By Peter Nurse
Investing.com -- U.S. stocks are seen opening higher Monday, continuing the positive tone seen at the end of last week after the December jobs report raised hope that inflation may have peaked.
The three main indices closed sharply higher Friday, with the blue-chip Dow Jones Industrial Average ending up 700 points, or 2.1%, the broad-based S&P 500 gaining 2.3%, and the tech-heavy Nasdaq Composite surging 2.6% higher.
This, along with data showing the first contraction in U.S. services industry activity in more than 2½ years, heightened hopes that the Federal Reserve could again slow the pace of its interest rate hikes when it next meets in February.
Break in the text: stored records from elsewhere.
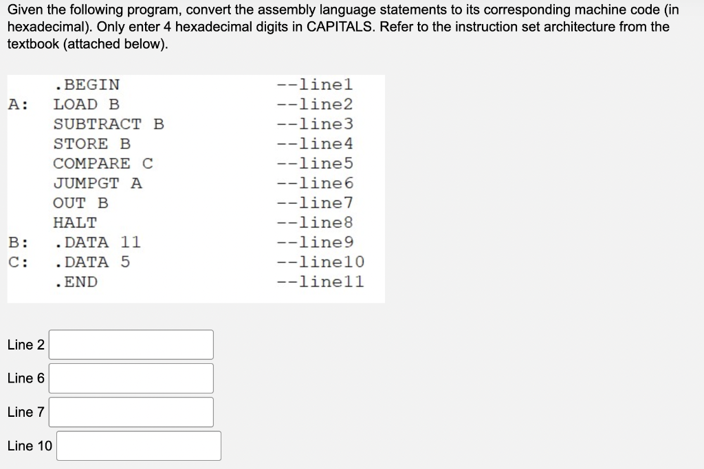This screenshot has width=704, height=469.
Task: Click the Line 6 answer input field
Action: (131, 378)
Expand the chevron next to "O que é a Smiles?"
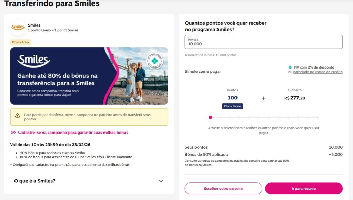 (161, 181)
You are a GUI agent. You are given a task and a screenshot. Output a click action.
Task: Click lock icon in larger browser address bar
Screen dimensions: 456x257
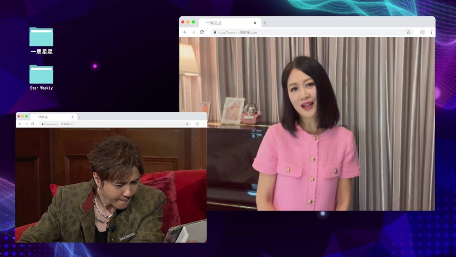click(x=214, y=32)
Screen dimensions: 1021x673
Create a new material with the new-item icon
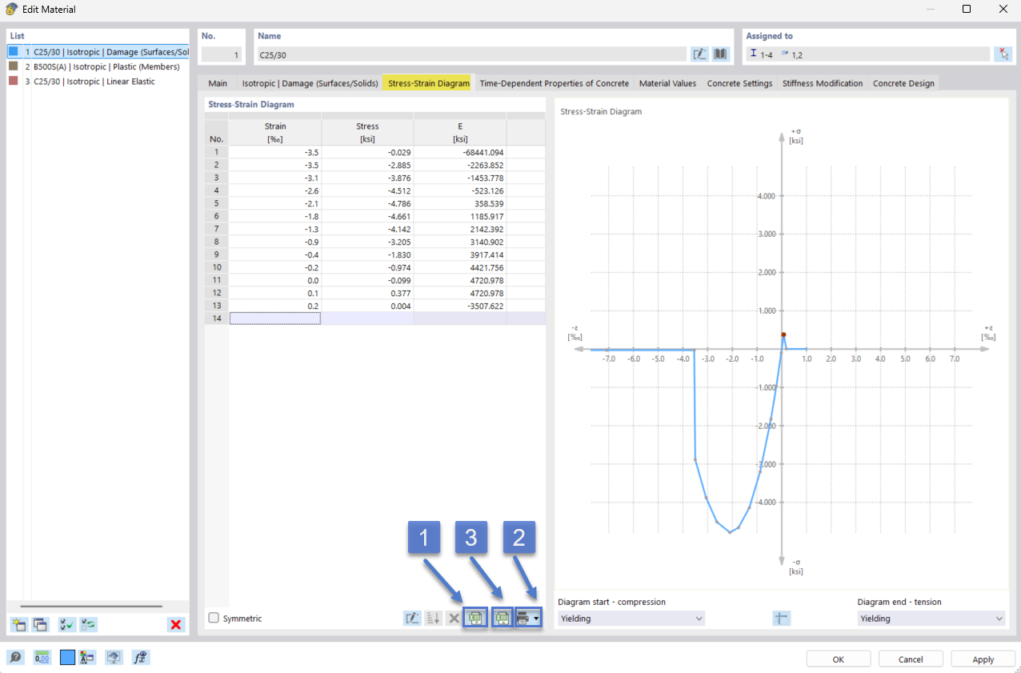(x=18, y=624)
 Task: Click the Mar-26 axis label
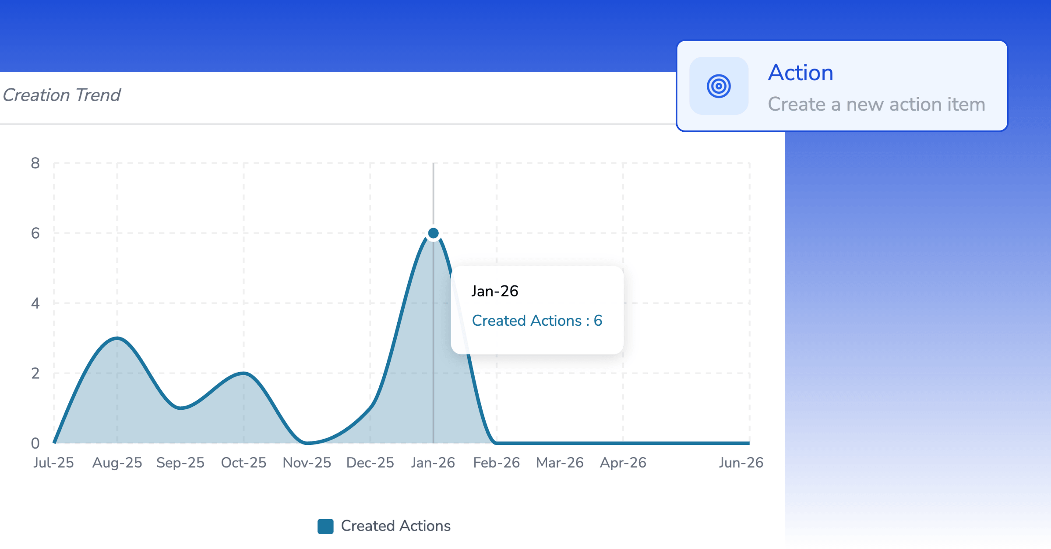point(560,463)
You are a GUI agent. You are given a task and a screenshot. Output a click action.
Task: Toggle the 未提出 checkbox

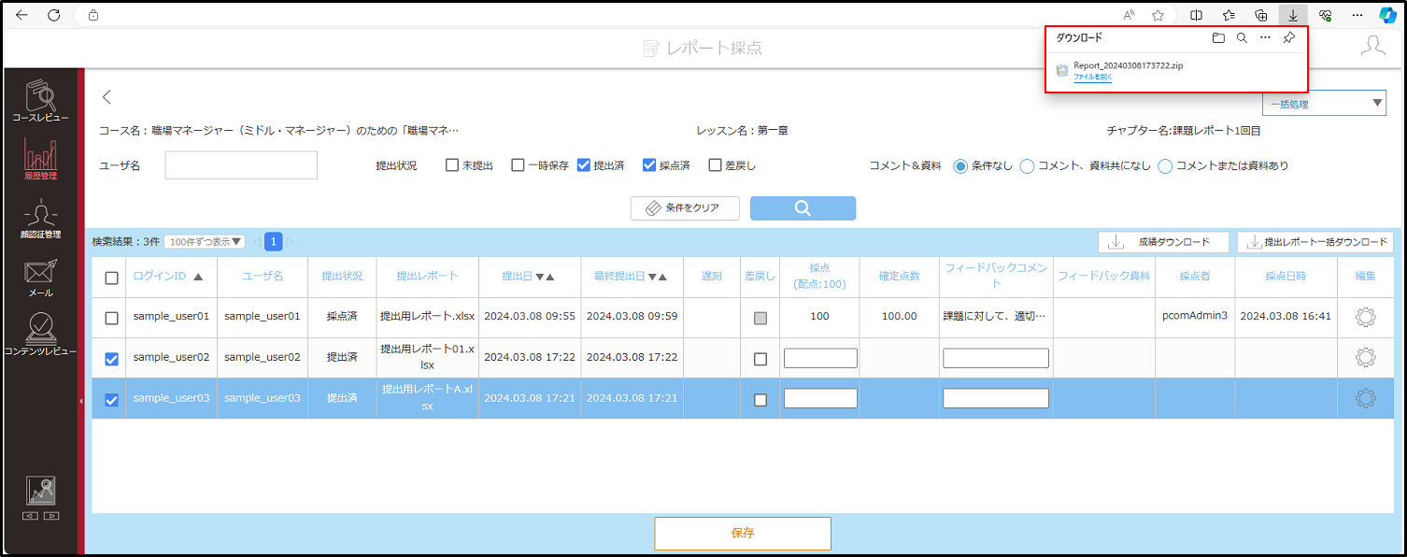452,165
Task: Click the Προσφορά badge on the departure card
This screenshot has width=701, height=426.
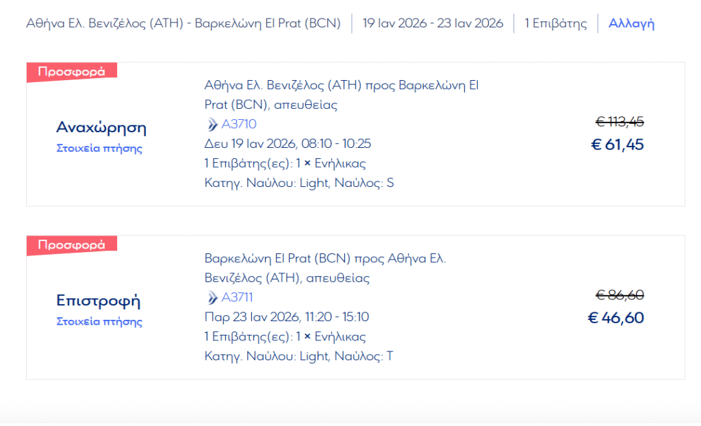Action: click(71, 71)
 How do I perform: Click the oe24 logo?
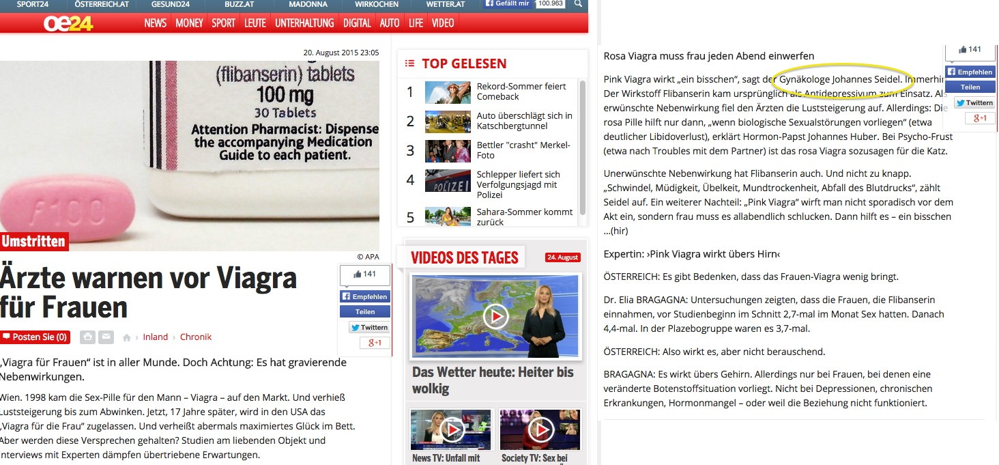point(68,23)
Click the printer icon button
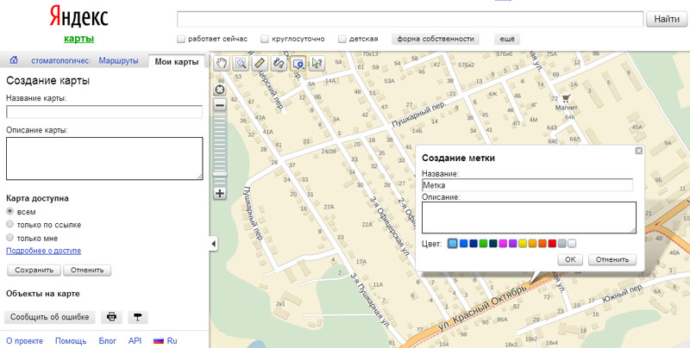Viewport: 690px width, 348px height. 111,317
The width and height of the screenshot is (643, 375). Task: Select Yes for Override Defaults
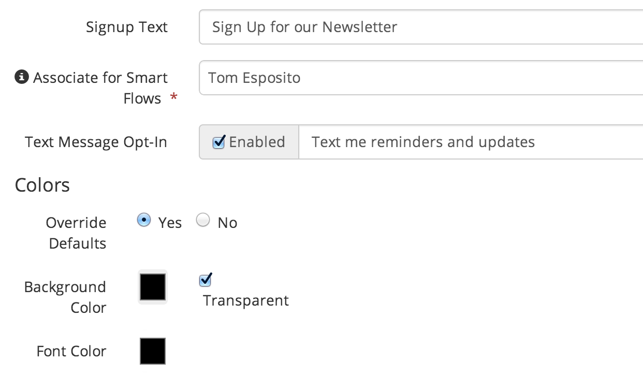click(143, 220)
The economic data slate is largely empty Monday, but the U.S. consumer price index for December is due on Thursday and could well help determine the size of the Federal Reserve’s next interest-rate increase.
The headline annual figure is seen rising 6.5%, down from 7.1% the previous month, with the monthly number climbing just 0.1%. The core CPI number, which excludes food and energy, is projected to have risen 0.3% on the month in December, an annual rise of 5.7%.
Thursday’s figures will be some of the last inflation indicators officials will see before the Fed policy-setting meeting from Jan. 31-Feb. 1.
In the corporate sector, a number of companies are due to start reporting fourth-quarter earnings in the coming week, with the banking sector in particular focus - Wells Fargo (NYSE: WFC ), Citigroup (NYSE: C ), Bank of America (NYSE: BAC ), and JPMorgan (NYSE: JPM ) are all due to report on Friday.
Oil prices rose Friday, helped by the news of the reopening of China’s borders, for the first time in three years, boosting the outlook for fuel demand growth in the world’s largest crude importer.
Adding to the positive sentiment was the news of a ship running aground in the Suez Canal Authority. Although the Liberian-flagged vessel was quickly refloated, minor delays were still to be expected and these could have a small impact on global trade flows.
Both contracts tumbled more than 8% last week, their biggest weekly declines at the start of a year since 2016, on global recession concerns.